The arrival of Displaced Persons (DPs) in the United States after World War II was not the only postwar migration taking place in the US. Racial segregation and a lack of economic opportunity in the South, coupled with the wartime demand for labor in the North helped start an enormous internal population movement that became known as the Second Great Migration. This period from roughly 1940 to 1970 saw nearly five million African Americans move from rural areas in the South to urban centers in the North.1
Founded in 1905 by Robert Sengstacke Abbott, The Chicago Defender became a leading national voice for African Americans. The newspaper was known for its coverage not just of African American life in Chicago but of racial violence against African Americans in the South.
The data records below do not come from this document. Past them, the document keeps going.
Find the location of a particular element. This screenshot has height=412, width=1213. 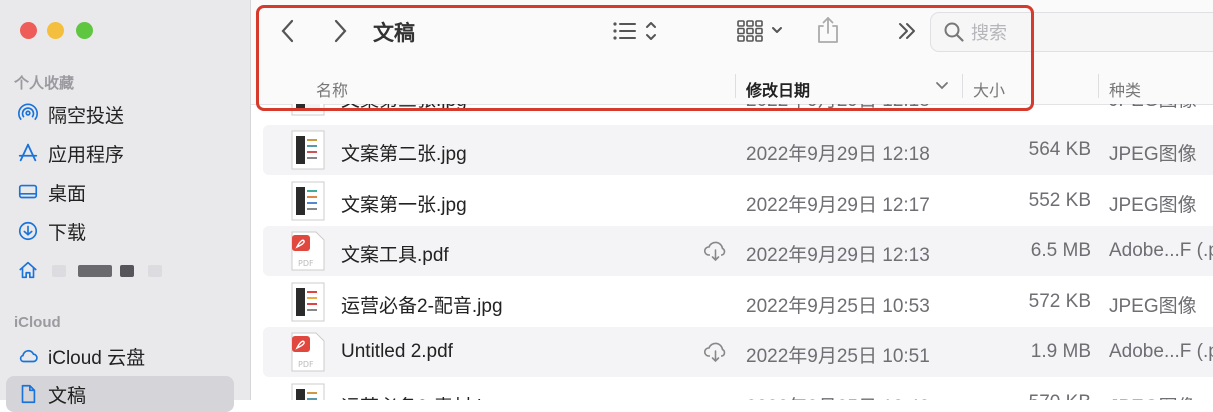

chevron-right-icon is located at coordinates (340, 31).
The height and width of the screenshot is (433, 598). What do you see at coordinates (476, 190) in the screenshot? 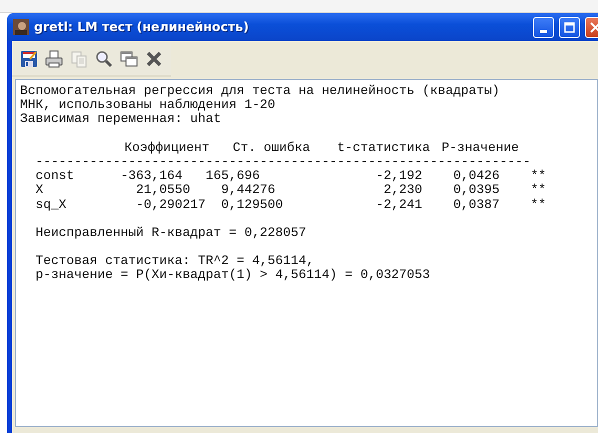
I see `table-cell: 0,0395` at bounding box center [476, 190].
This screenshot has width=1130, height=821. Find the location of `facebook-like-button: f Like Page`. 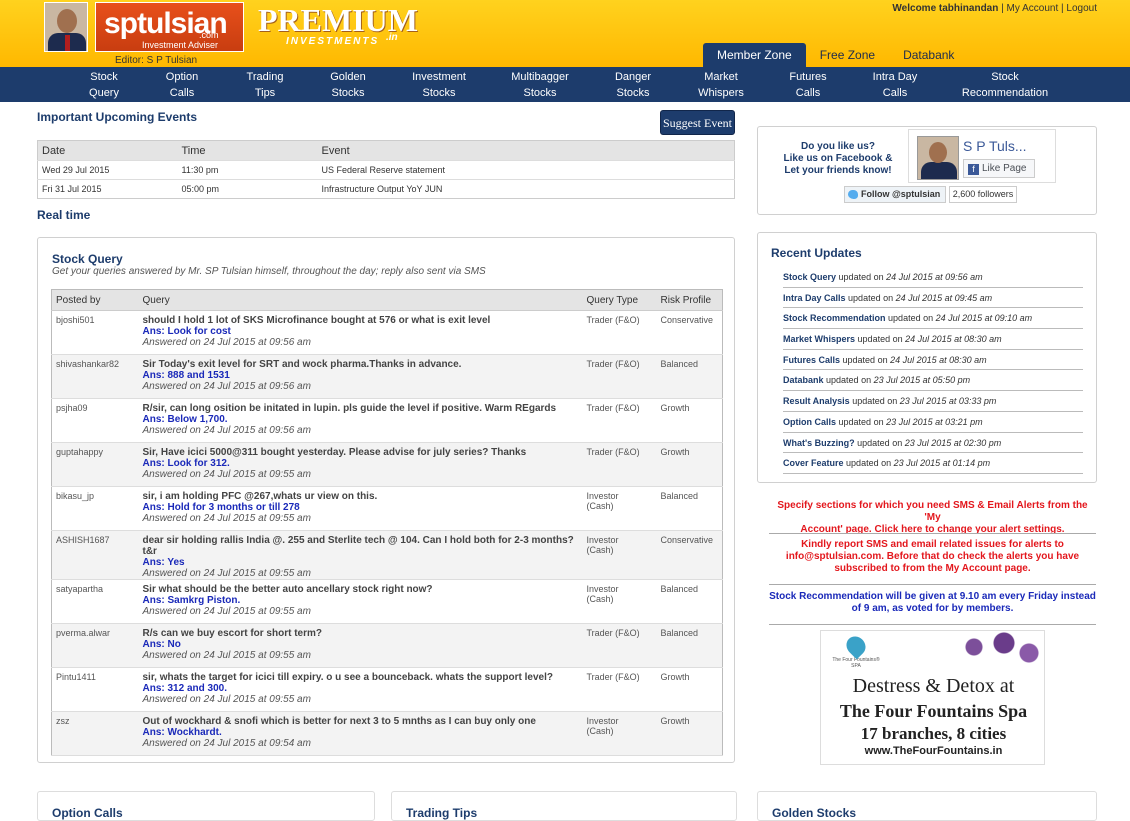

facebook-like-button: f Like Page is located at coordinates (999, 168).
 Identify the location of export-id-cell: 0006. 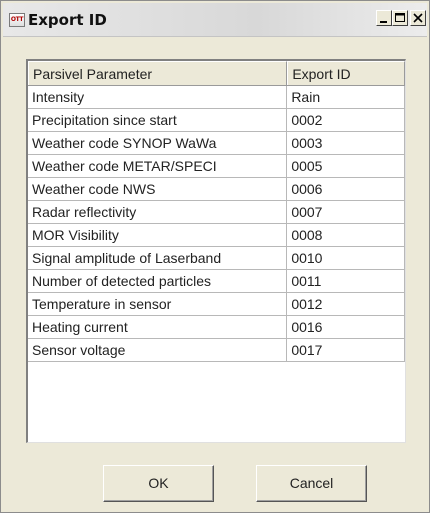
(346, 190).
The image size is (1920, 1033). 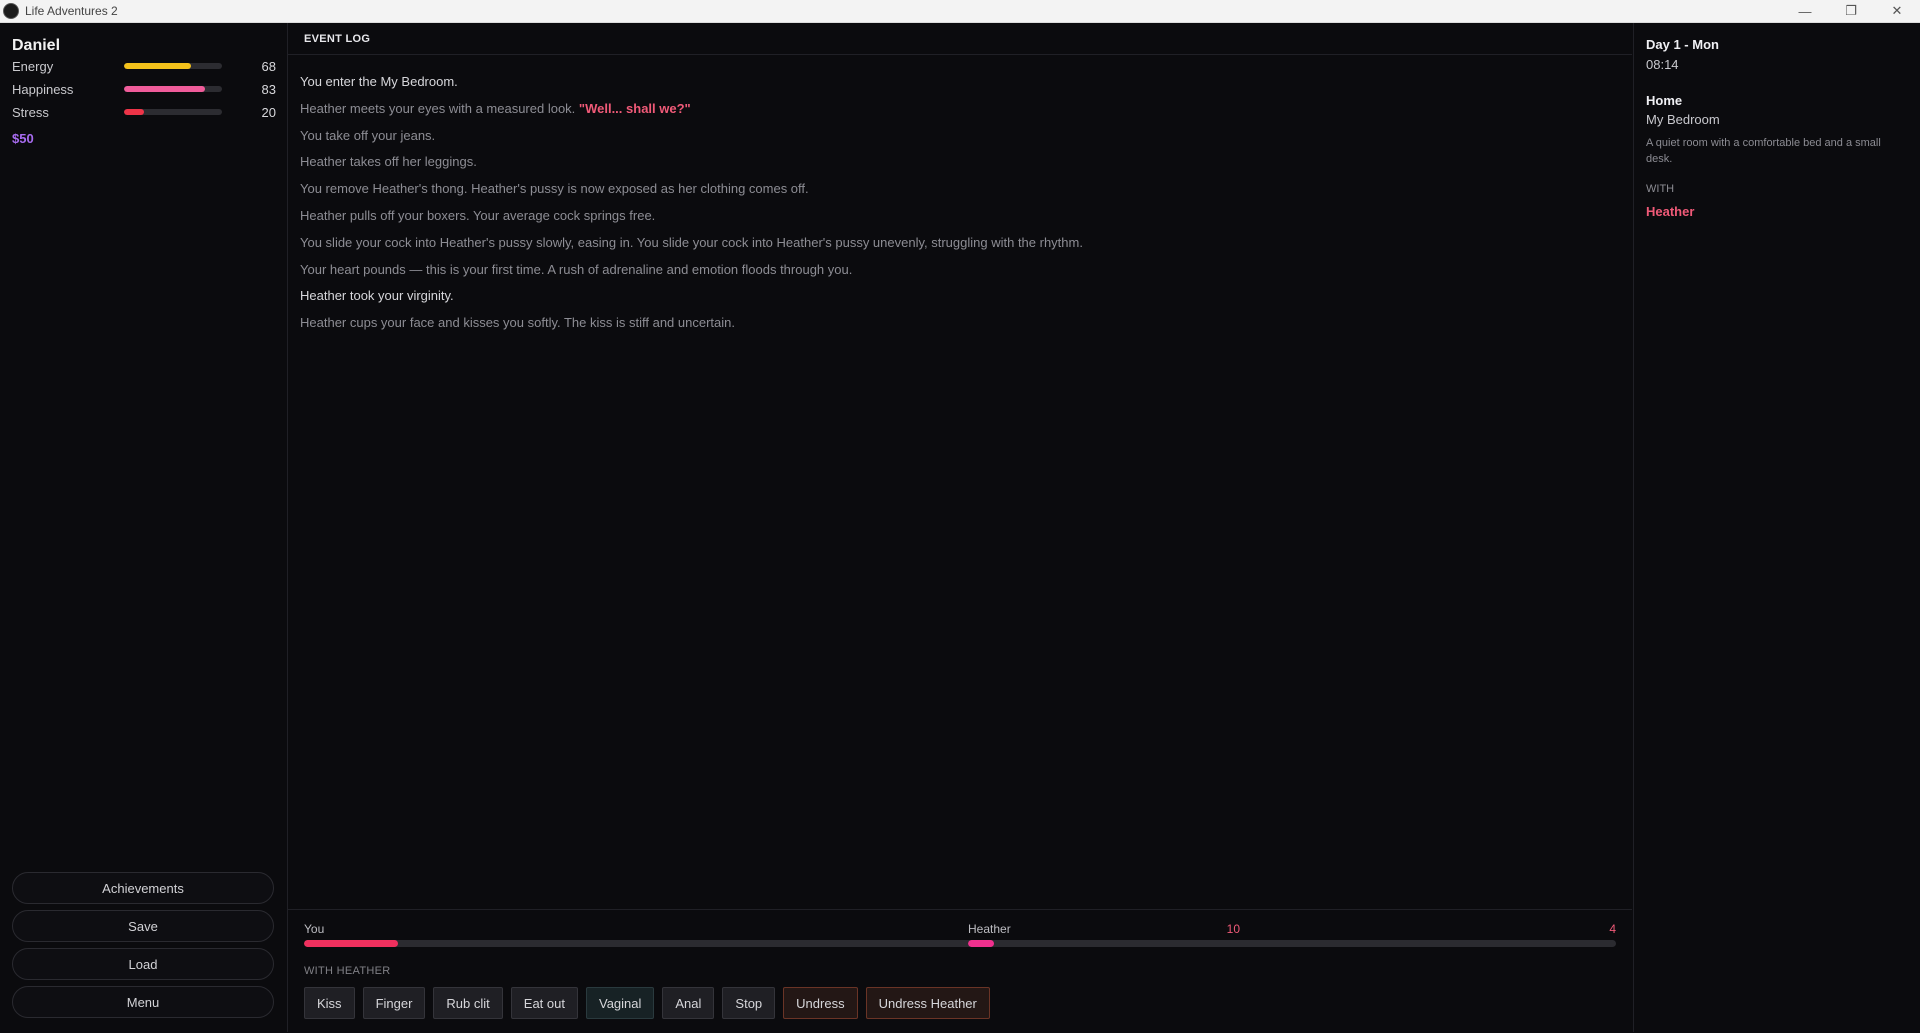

With a circulation of over 500,000, it became the largest and most successful African American newspaper in the country.
Claude Albert Barnett, the founder of the Associated Negro Press, authored this article, which appeared in The Chicago Defender in 1952. After describing the population influx in the North due to new agricultural technology in the South, Barnett abruptly switched topics to address the issue of displaced persons. He claimed that white DPs who had recently arrived in the US were being hired instead of African American workers. According to Barnett, DPs were benefiting from American racism and had even begun adopting racist language and attitudes themselves.2 Racist hiring practices led to African American workers becoming "the real DPs—displaced persons in our national economy."
Barnett ended his column with a story of a DP who supposedly refused to register for the draft. This was likely a way to draw his readers' attention to the great contributions African American had made to the United States, in contrast with the European displaced persons. Although African Americans fought in great numbers for the United States during World War II, the US Army remained segregated until 1948, and during the war, African Americans launched a Double Victory Campaign ('Victory over fascism abroad, victory over racism at home") to draw attention to the need for equal rights.3
Barnett's article demonstrates that not everyone welcomed DPs to the US. Some DPs faced discrimination, anti-immigrant sentiment, or resentment from American workers who viewed DPs as potential competition on the job market.